The final option for storing gold is using a private firm, known as a depository or a vault. Small sees the wisdom of that for those investors with larger holdings, especially if they want to spread their holdings among several countries.
Using a depository has become increasingly popular.
In addition to benefiting from secure, specialized bullion vaults that are insured, you obtain good geographic and political diversification for your gold. Also, you have exceptional liquidity because you can sell your metal 24/7 and have the proceeds wired the same day to your bank account anywhere in the world.
When considering storing gold in a depository, investors should always ask if their investment is being held on or off of the holding company’s balance sheet. If their precious metals are being held on the company’s balance sheet, they should understand that their investments are co-mingled with the assets of that company, and they will become general creditors in the case of the company’s bankruptcy or failure.
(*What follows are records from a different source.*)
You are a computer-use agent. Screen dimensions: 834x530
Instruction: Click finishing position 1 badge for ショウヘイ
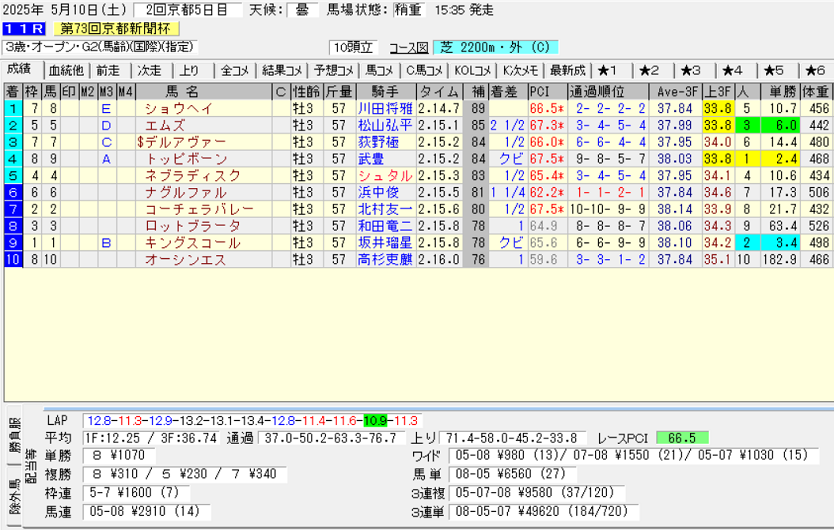pyautogui.click(x=12, y=108)
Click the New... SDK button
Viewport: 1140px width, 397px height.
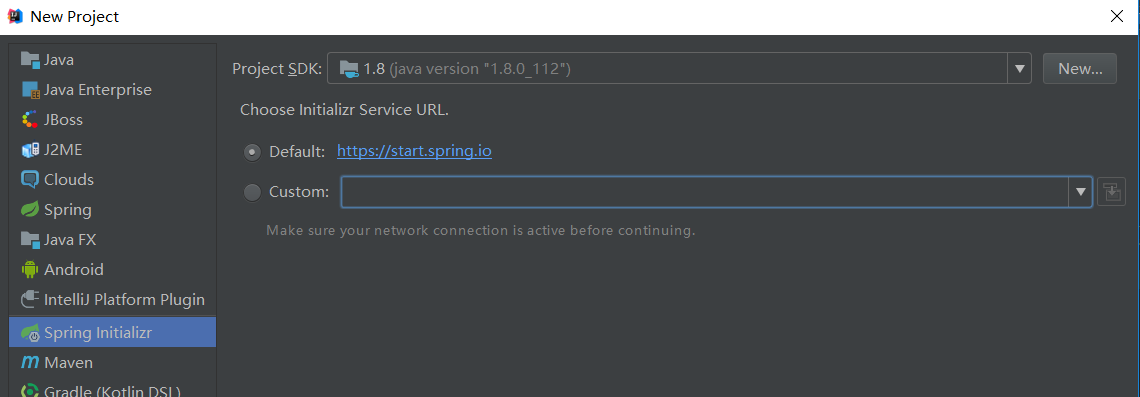coord(1080,68)
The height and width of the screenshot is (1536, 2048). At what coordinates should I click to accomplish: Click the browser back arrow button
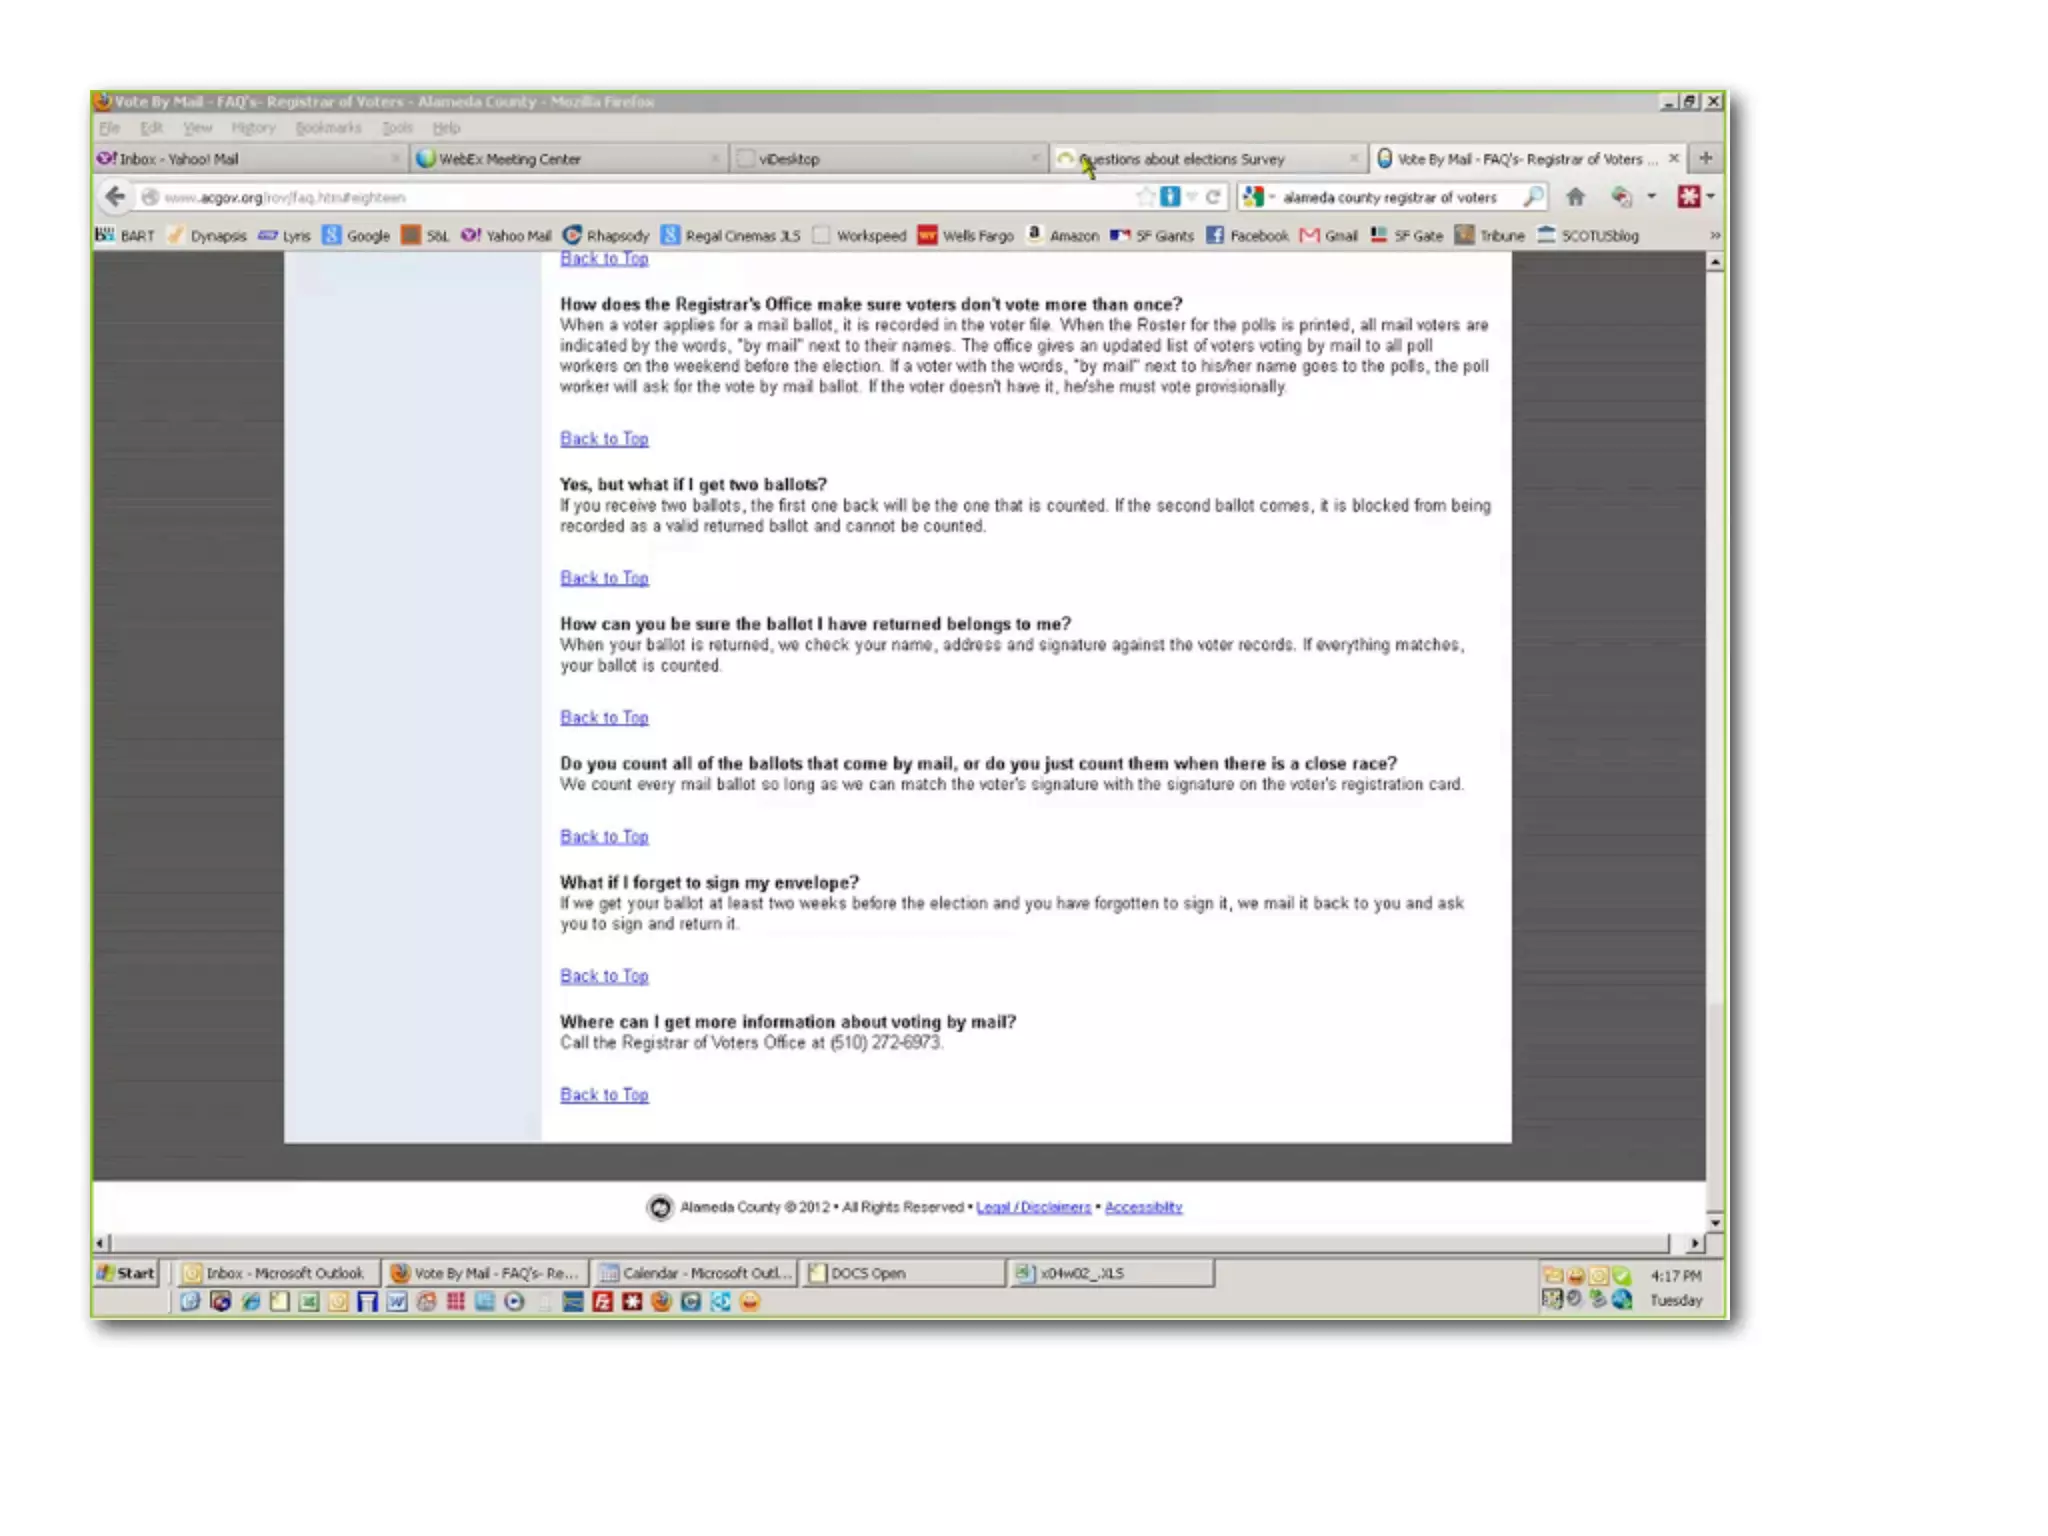(115, 196)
In such a circumstance, investors will receive whatever portion of the company’s total assets the bankruptcy court or ‘receiver’ may determine, which may very well be only a fraction of the actual market value of their precious metals.
If held off the company’s balance sheet, investor assets are held separate and apart from those of the company, and thus, they will not get tied up in bankruptcy proceedings should the company fail.
Finally, investors should be certain their metals are in an account or sub-account titled in their name, so in the event a company fails its records will show who owns what.
No matter which storage option investors choose, most agree peace of mind is worth its weight in gold.